Je n’avais pas peur. Je me suis dit : bon maintenant je vais mourir. J’étais résignée, j’étais vraiment sur le point de partir. Je n’étais pas affolée, j’étais apaisée. Je n’ai pas eu le temps d’avoir peur ou de penser à des trucs.

Sabrina Houd

Un dernier message aux parents

La mort était tellement proche que la jeune femme a eu la lucidité d’écrire à ses parents pour leur dire ses dernières volontés.

J’ai eu la force d’envoyer un message à mes parents pour leur dire que ça se passait mal et que ça allait certainement mal se finir.

Pourquoi n’avoir pas appelé une ambulance? Pas question d’aller à l’hôpital, parce que, contrairement à ce qu’on montre à la télé, l’état des hôpitaux est critique. Pour moi, aller à l’hôpital, c’est traîner pendant des heures aux urgences pour une non-prise en charge vers la fin.

Je voulais rester chez moi, dans mon lit, tranquille. Si je dois mourir, je préfère mourir ici.

Sabrina Houd

Retour chez le docteur, qui décide de la dépister. Le vendredi 13 mars, Sabrina reçoit un appel de son médecin qui lui demande de passer à son cabinet. C’est là qu’elle apprend, le lendemain, qu’elle était atteinte de la COVID-19.

Il n'y a pas de traitement encore contre la maladie. Elle doit donc se contenter de quelques pilules pour faire baisser la fièvre et d’un sirop pour la toux. Des infusions et autres recettes maison sont aussi au menu.

En plus d’une santé chancelante, la trentenaire doit s’astreindre à une période d’isolement de 14 jours. L’exercice est pénible. On meurt à petit feu.
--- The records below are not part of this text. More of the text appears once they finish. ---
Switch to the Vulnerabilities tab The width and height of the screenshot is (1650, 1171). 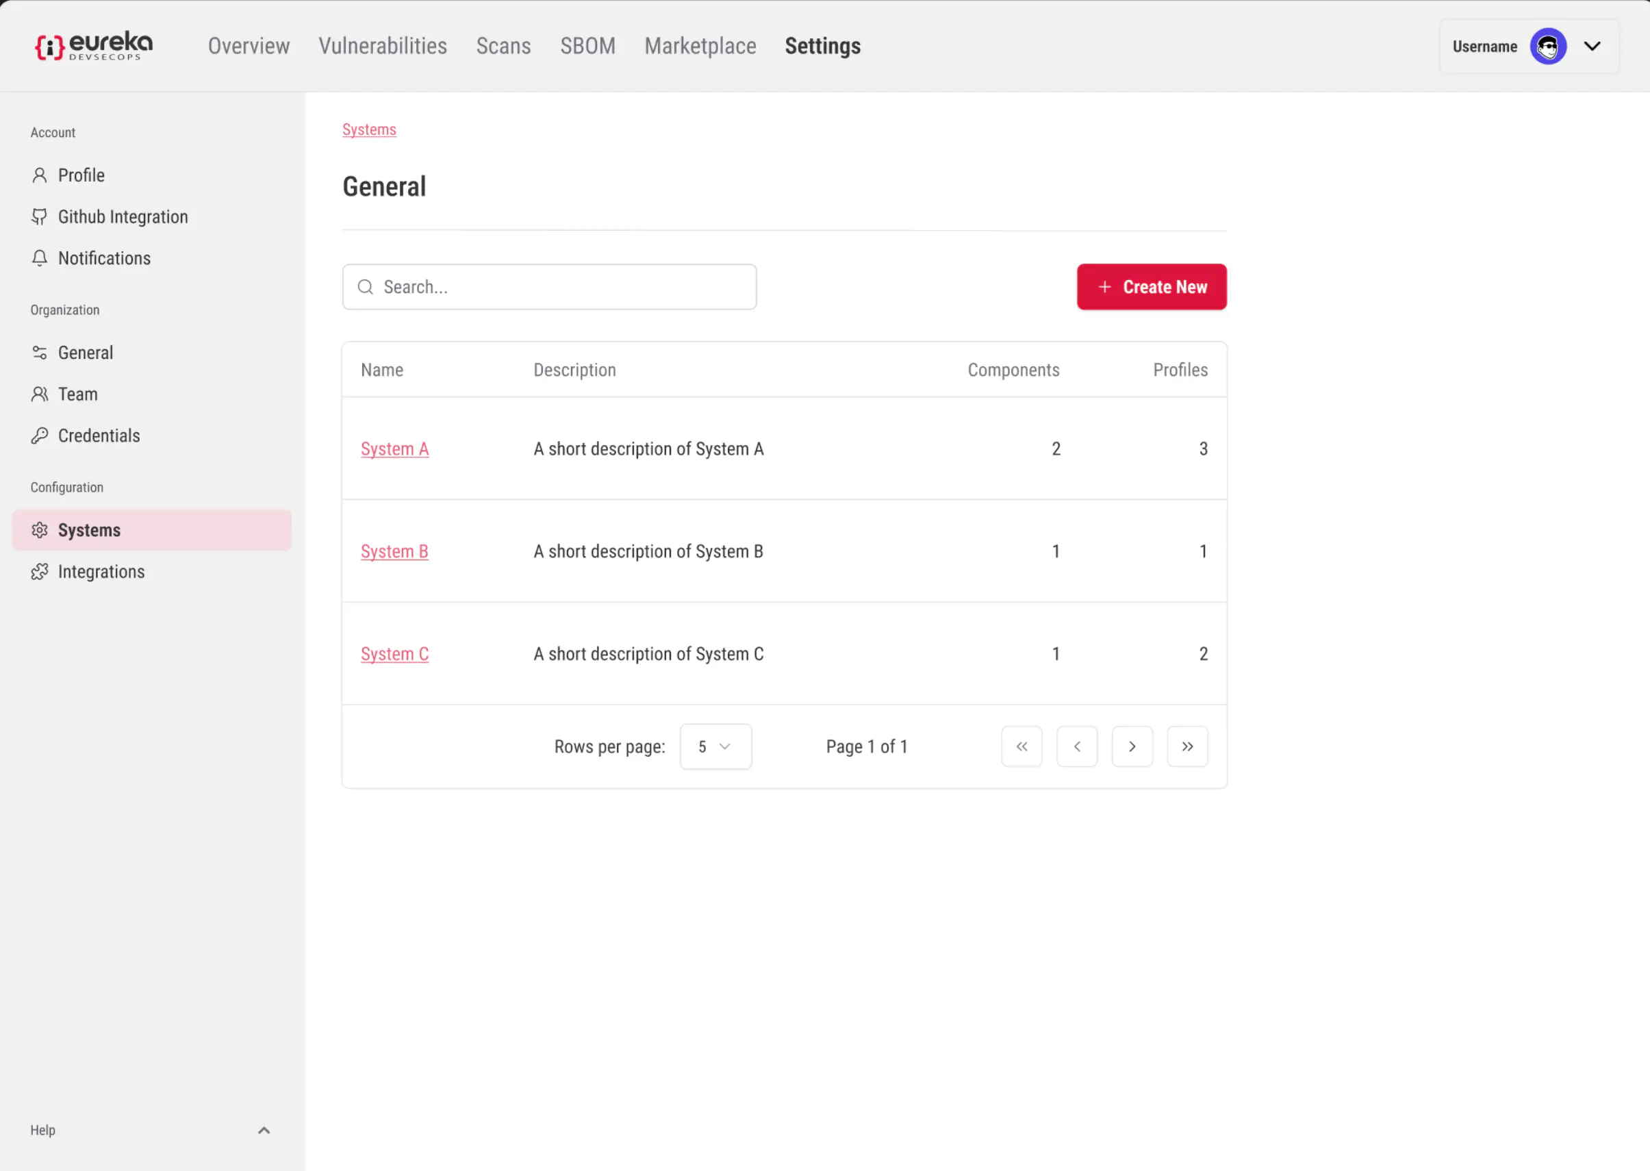[x=383, y=46]
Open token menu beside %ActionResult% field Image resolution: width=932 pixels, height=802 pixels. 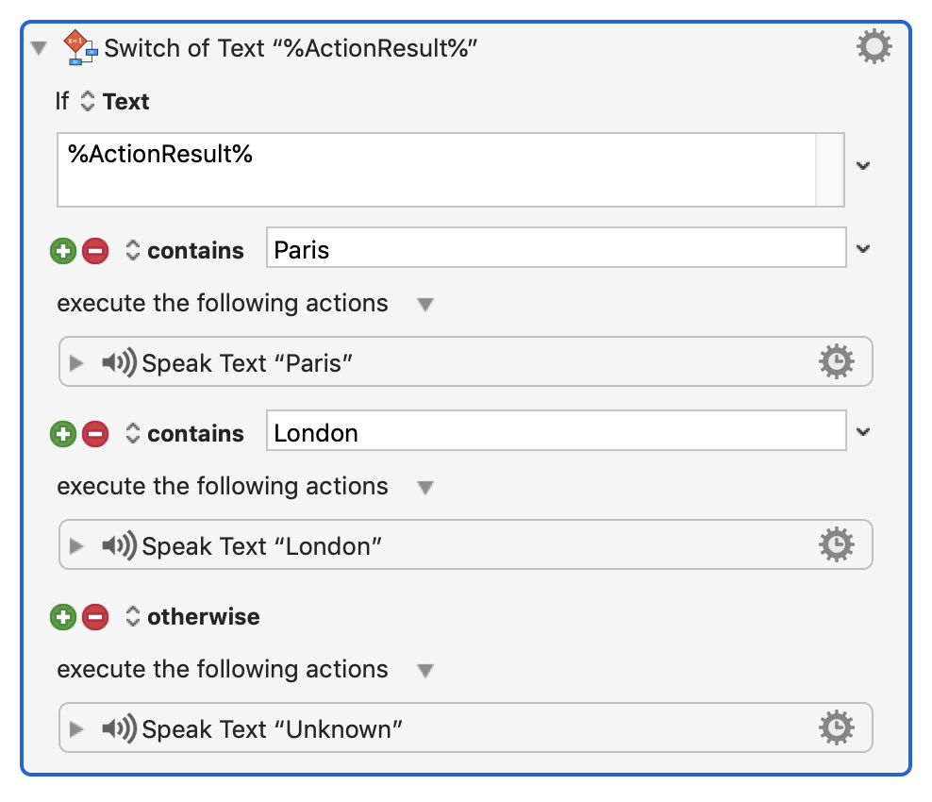(x=862, y=166)
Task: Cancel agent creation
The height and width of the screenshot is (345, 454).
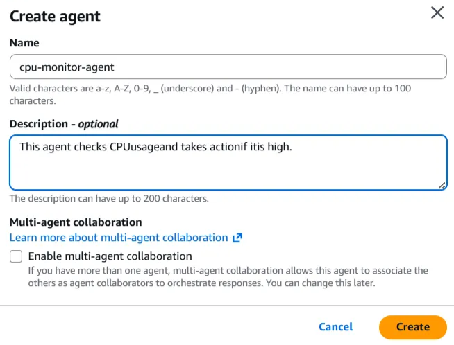Action: [336, 327]
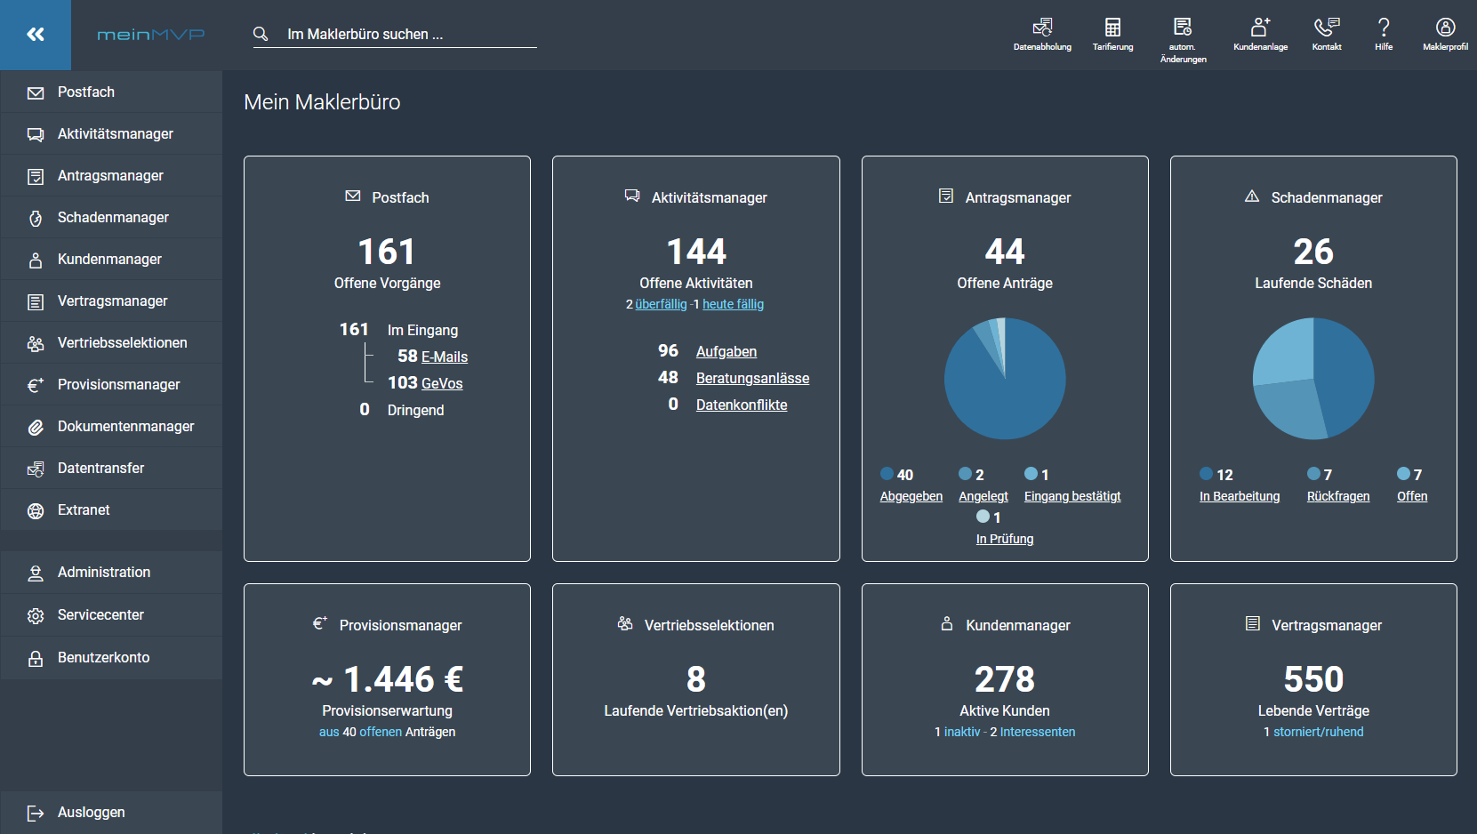This screenshot has width=1477, height=834.
Task: Open the Interessenten link under Kundenmanager
Action: click(1038, 732)
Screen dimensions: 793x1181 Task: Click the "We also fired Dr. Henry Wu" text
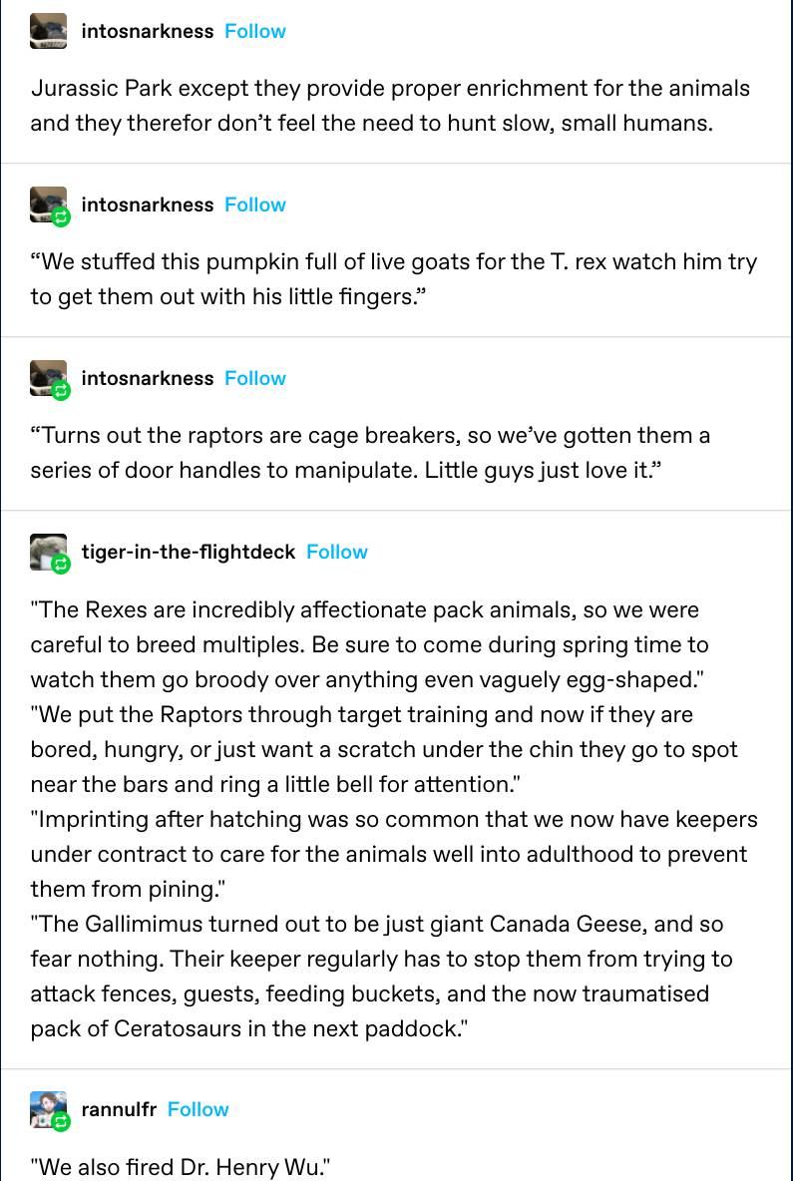[x=181, y=1167]
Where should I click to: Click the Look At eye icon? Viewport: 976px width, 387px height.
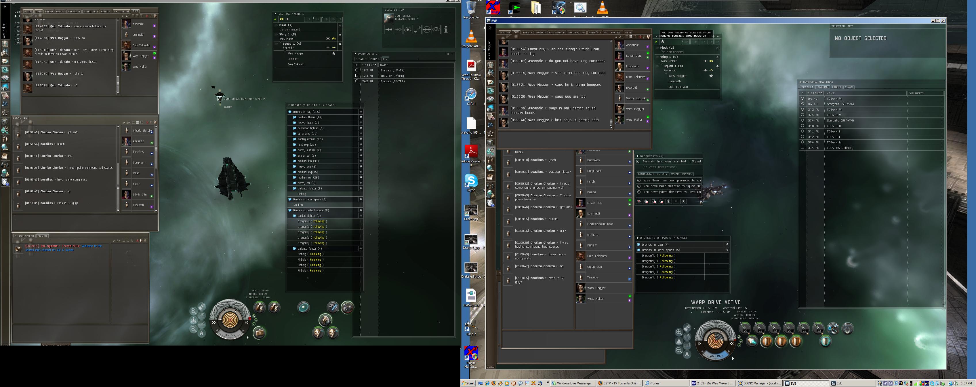[x=436, y=30]
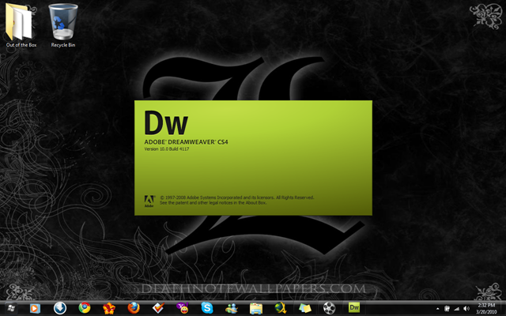
Task: Open the volume speaker tray icon
Action: pyautogui.click(x=466, y=309)
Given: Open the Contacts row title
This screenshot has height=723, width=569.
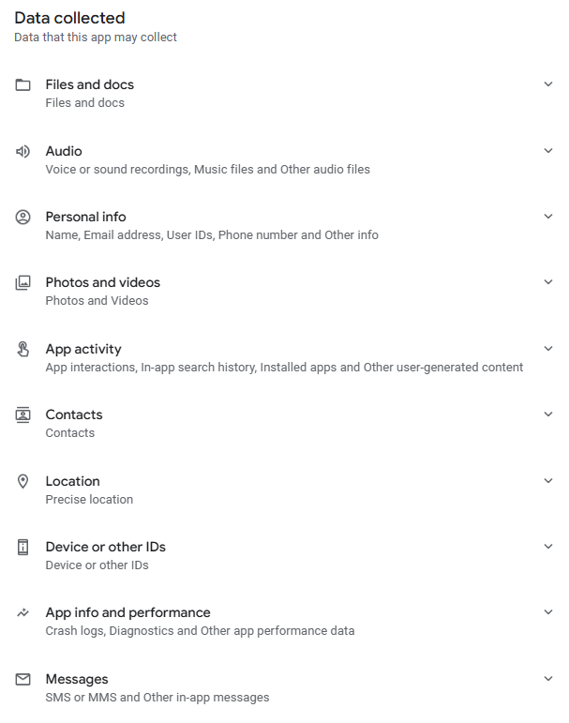Looking at the screenshot, I should [74, 414].
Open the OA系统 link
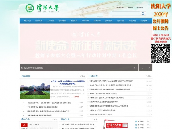The width and height of the screenshot is (172, 129). click(x=130, y=7)
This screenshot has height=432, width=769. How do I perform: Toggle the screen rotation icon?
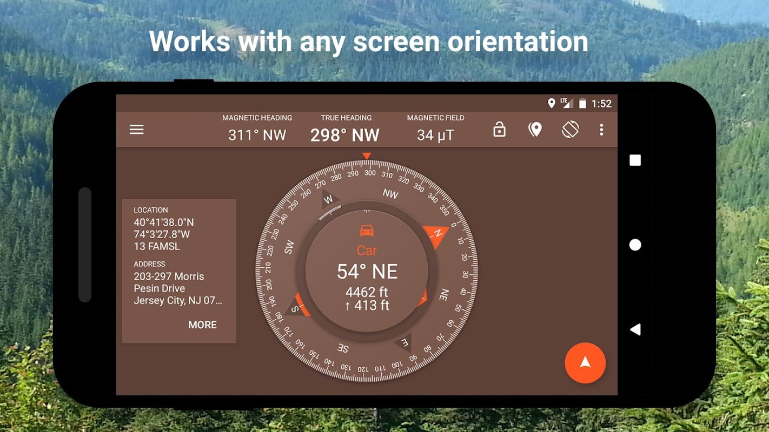(570, 130)
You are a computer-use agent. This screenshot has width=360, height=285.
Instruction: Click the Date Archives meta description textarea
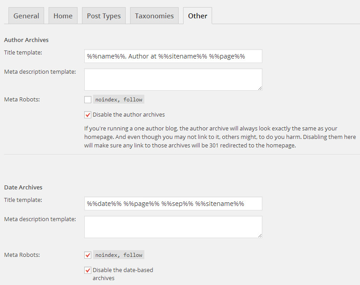tap(173, 227)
Il y a deux jours, elle a fait une rechute, mais le pire est passé, dit-elle d’une voix enrouée.

Celle qui se décrit comme une maniaque du lavage des mains et de la désinfection ne sait pas comment elle a pu contracter le virus. De ses activités politiques, qui supposent beaucoup de contacts humains? Peut-être?

Quoi qu’il en soit, Sabrina Houd compte se lancer à nouveau dans la mêlée politique, cette fois comme candidate. Elle pense que le gouvernement français, qui a maintenu ce scrutin en pleine épidémie, serait tenté de refaire le 1er tour, largement boudé par les électeurs.

D’ici là, elle se fait la promesse, non électorale, de se faire vacciner chaque année, en raison de son immunodépression.

En attendant, elle invite les gens à agir avec altruisme et à se défaire de l’individualisme, et ce, en observant les règles de distanciation sociale et autres mesures de prévention.

Il faut penser à l’entourage, parce qu’on peut être porteur sain, parfaitement en bonne santé, tout en constituant un danger pour les personnes vulnérables.